Until the forward skin is riveted down, don't try to do final alignment on the latch hooks. One more thing that I learned the hard way.

Kent
 
Your not alone

The gas springs force the canopy frame (riveted or not, forward skin riveted or not) forward. In addition they force the frame outward as well. Keep building as everyone has suggested and check the fit once the forward skin in riveted in place.

When messing with the canopy with the forward top skin clecoed in place make sure you don't install all the clecos because the canopy top skin will hit them and damage will occur.

In addition as many have noted as the canopy swings open, the forward edge of the canopy top skin may catch on the aft edge of the forward top skin so be very careful opening the canopy unit all skins are riveted in place.

Paul
RV-7A finishing
 
BEFORE YOU CLOSE THE CANOPY.

Before you close the canopy for the first time WITH THE FORESKIN ON, have someone, -preferably YOU- sit inside the cockpit whilst it is closed.
Then VERY slowly and gently open the canopy whilst the bloke outside looks to see if the canopy skin catches on the foreskin.
IF IT DOES YOU CAN RELEASE THE CANOPY HINGE PINS, (unclip the struts- did you know they can be snapped out at the balljoint?) and then move it aft slightly and Lift it off.

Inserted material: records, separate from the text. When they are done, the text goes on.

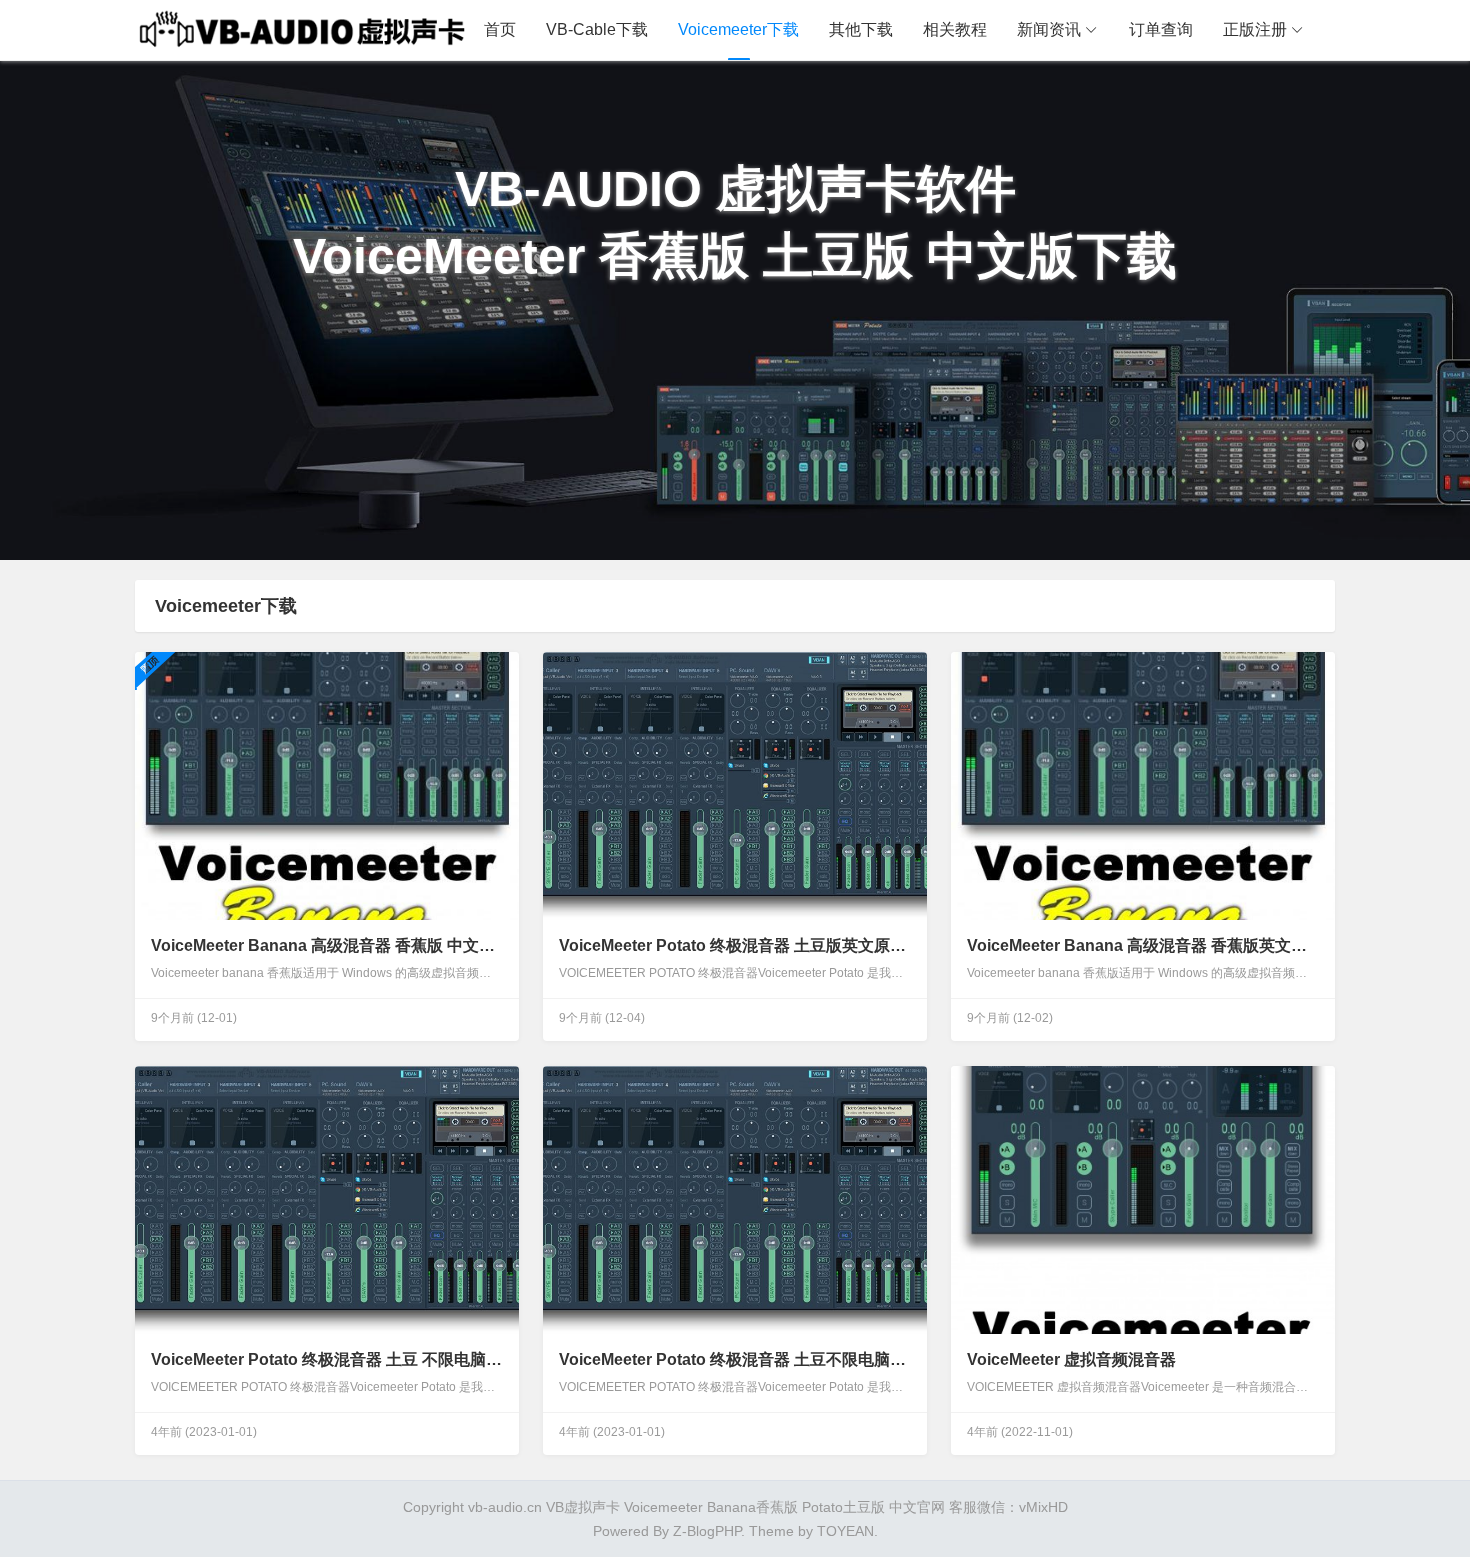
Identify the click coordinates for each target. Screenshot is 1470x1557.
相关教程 (955, 29)
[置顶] (326, 786)
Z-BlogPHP (707, 1531)
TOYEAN (845, 1531)
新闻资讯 (1049, 29)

As others have said, until everything is riveted or at least cleco'd, you won't see the final result.

Additionally, I had the frame fitting perfectly and then found, the squeezing of the rivets distorted the frame. That occured with the joins in the side rails and the joins in the canopy roll frame.
In particular, the canopy roll frame moved out 1/4" after riveting the splice at the top centre. So I drilled out all rivets bar one which I left as a pivot. I then tied a piece of cord across the lower edges, pulled the frame inwards until it was 1/4" too narrow on the canopy rails and riveted it. When I undid the cord the frame sprung out to be a perfect fit.
It is the most frustrating part.
If it gets too much the best solution is a beer and a long look and think from 10' away.
Pete.
 
fodrv7 said:
Before you close the canopy for the first time WITH THE FORESKIN ON,

Yikes!! :eek: Pete...
Since I was a newborn I don't think mine has been removable. :D

Seriously guys - thanks for all the great advice.